*Exercise*
Swap "gavel" for "hammer" in the listing, from its first line down to the line containing "tap(79, 26)", and reproduce those lines with everything else unchanged. Omit the pictures from your output.

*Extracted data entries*

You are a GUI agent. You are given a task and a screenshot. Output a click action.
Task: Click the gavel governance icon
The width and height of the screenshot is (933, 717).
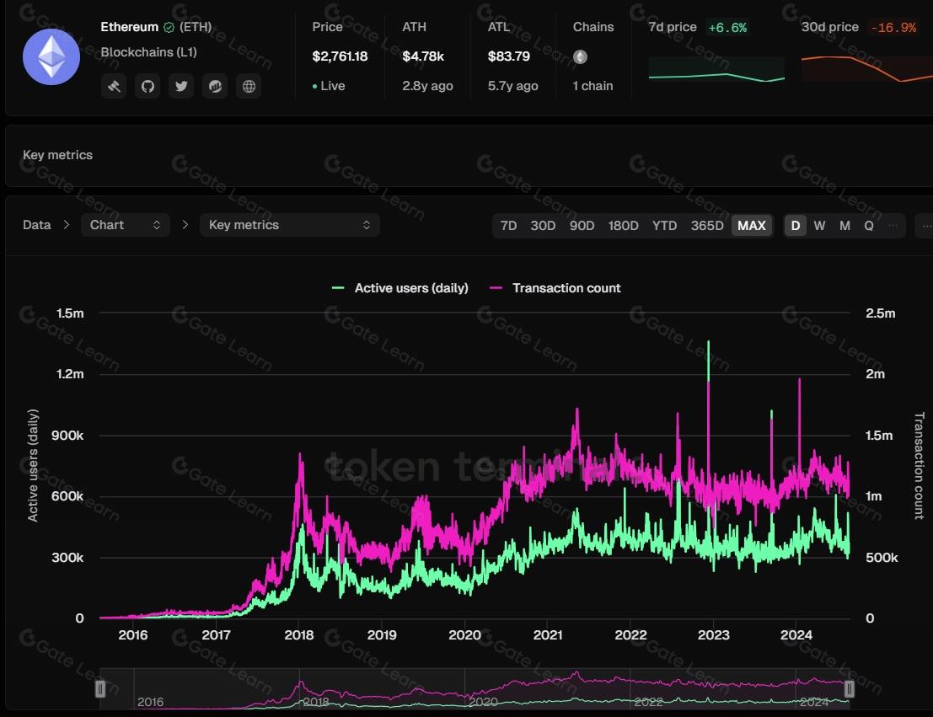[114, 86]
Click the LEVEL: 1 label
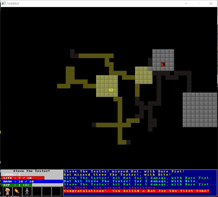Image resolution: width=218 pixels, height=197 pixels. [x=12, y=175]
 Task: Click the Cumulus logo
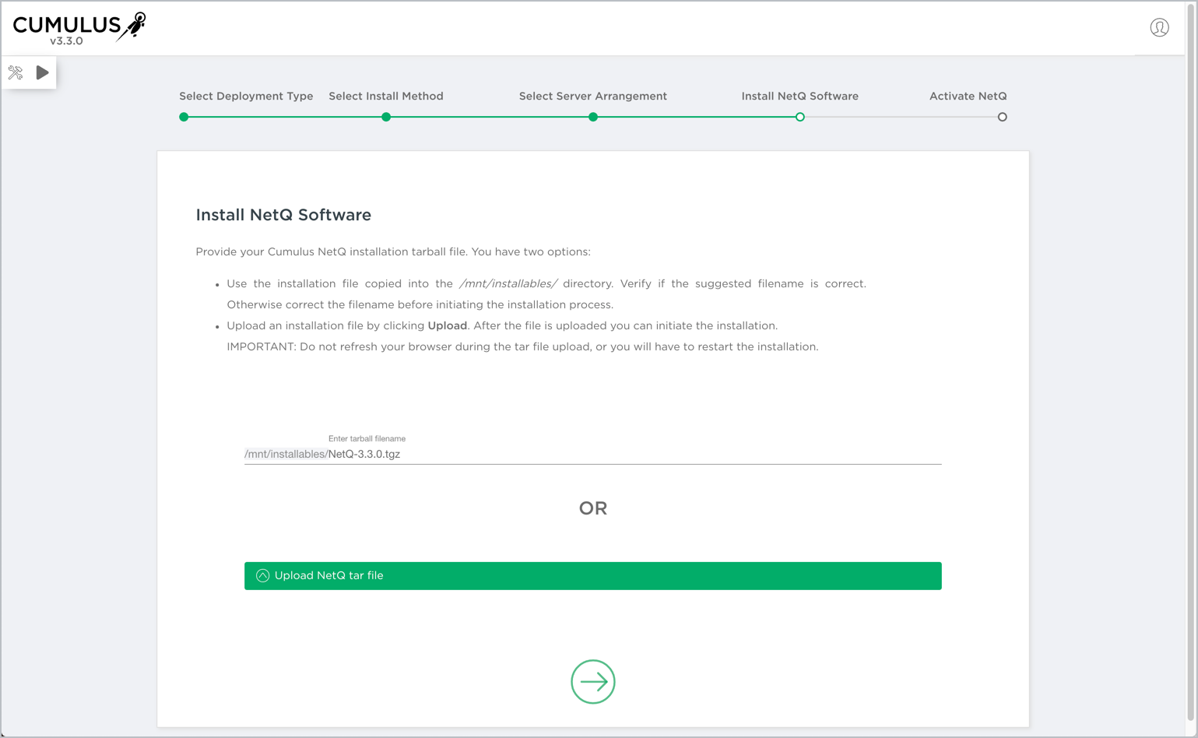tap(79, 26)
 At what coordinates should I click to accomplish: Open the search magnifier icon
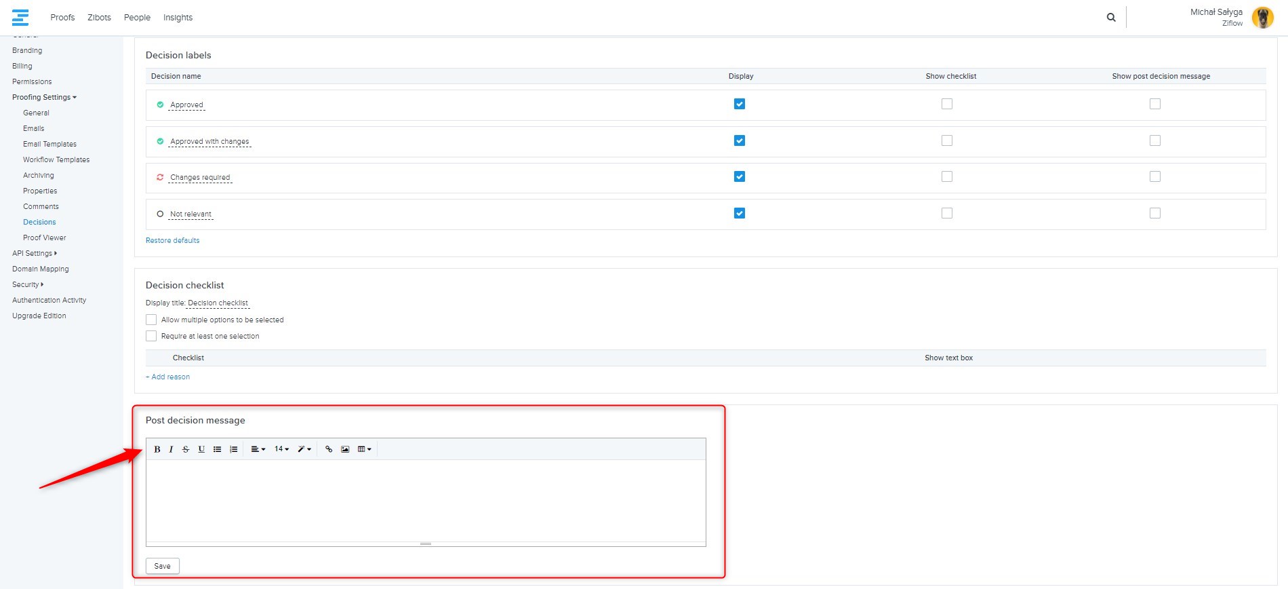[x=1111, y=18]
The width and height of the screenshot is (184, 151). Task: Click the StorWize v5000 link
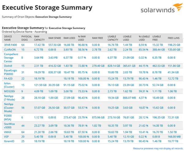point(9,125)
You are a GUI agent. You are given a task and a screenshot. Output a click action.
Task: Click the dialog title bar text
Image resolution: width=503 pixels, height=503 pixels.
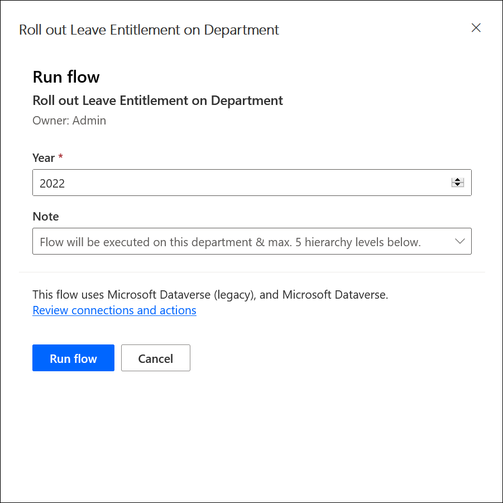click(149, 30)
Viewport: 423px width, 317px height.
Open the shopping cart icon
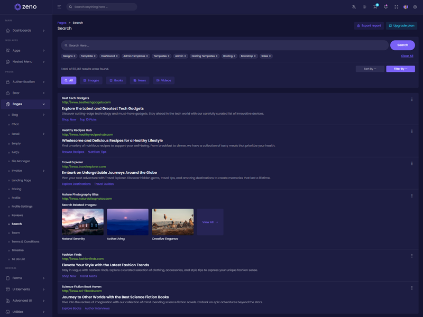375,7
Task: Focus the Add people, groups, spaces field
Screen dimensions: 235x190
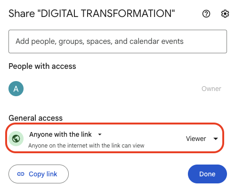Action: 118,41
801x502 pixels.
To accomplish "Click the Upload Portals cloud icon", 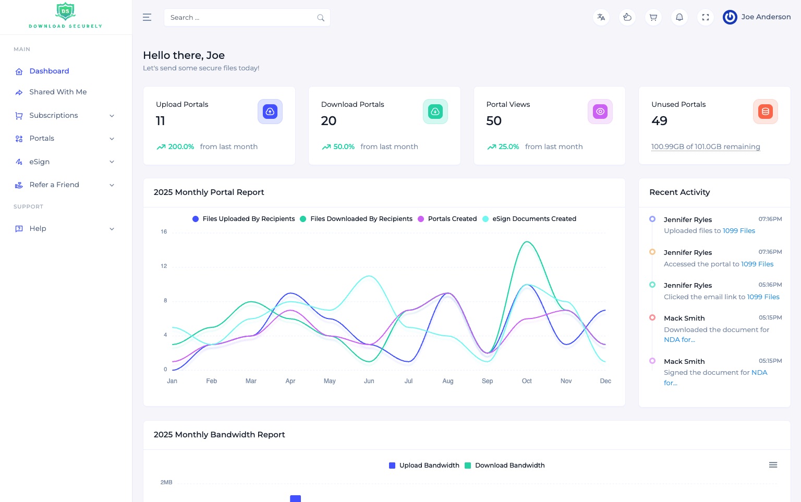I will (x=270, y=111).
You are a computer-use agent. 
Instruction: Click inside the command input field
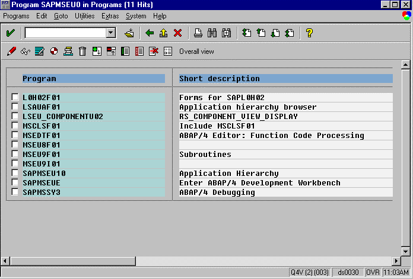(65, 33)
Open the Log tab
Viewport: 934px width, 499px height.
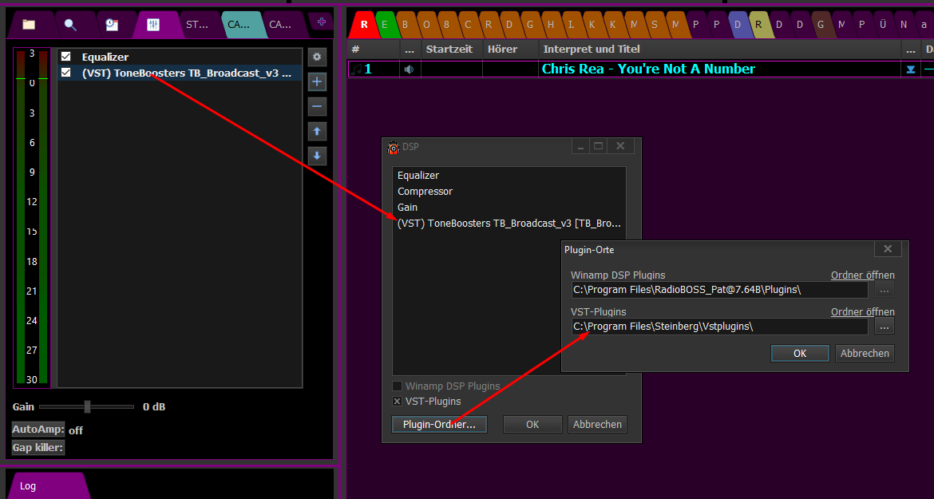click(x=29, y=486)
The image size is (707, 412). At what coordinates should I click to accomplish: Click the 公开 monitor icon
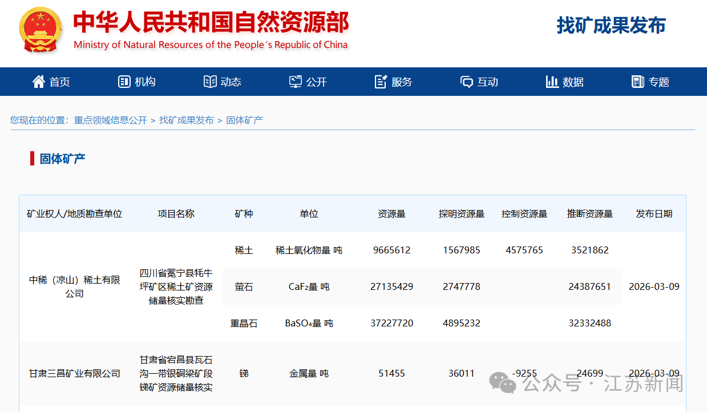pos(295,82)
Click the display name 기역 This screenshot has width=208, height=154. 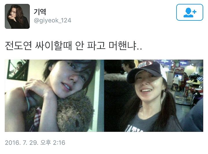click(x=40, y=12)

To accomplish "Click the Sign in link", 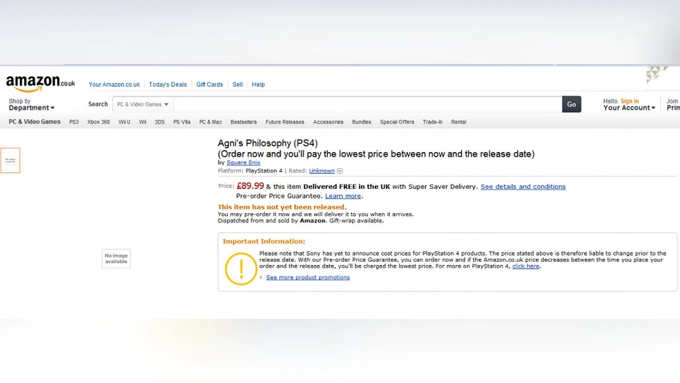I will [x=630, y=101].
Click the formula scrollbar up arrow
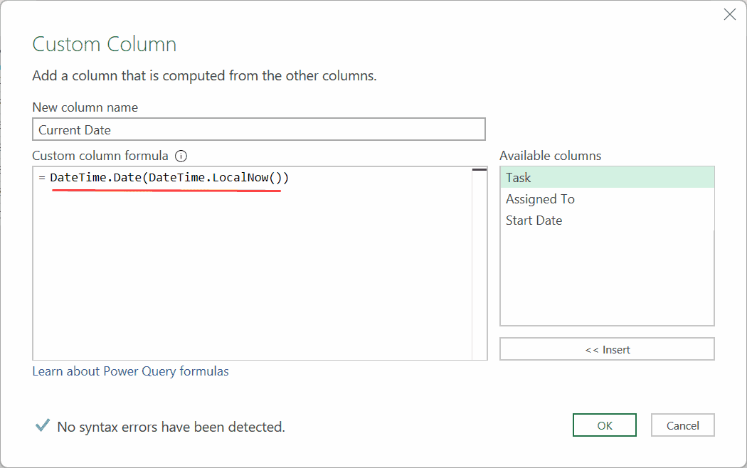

*Written answer*
You are a GUI agent. You are given a task and a screenshot. Output a click action.
Task: Click the hammer governance icon
The width and height of the screenshot is (933, 717).
[114, 86]
Click the LEVEL: 1 label
Image resolution: width=218 pixels, height=197 pixels. [x=12, y=175]
 Task: Click the Cumulus logo
tap(79, 26)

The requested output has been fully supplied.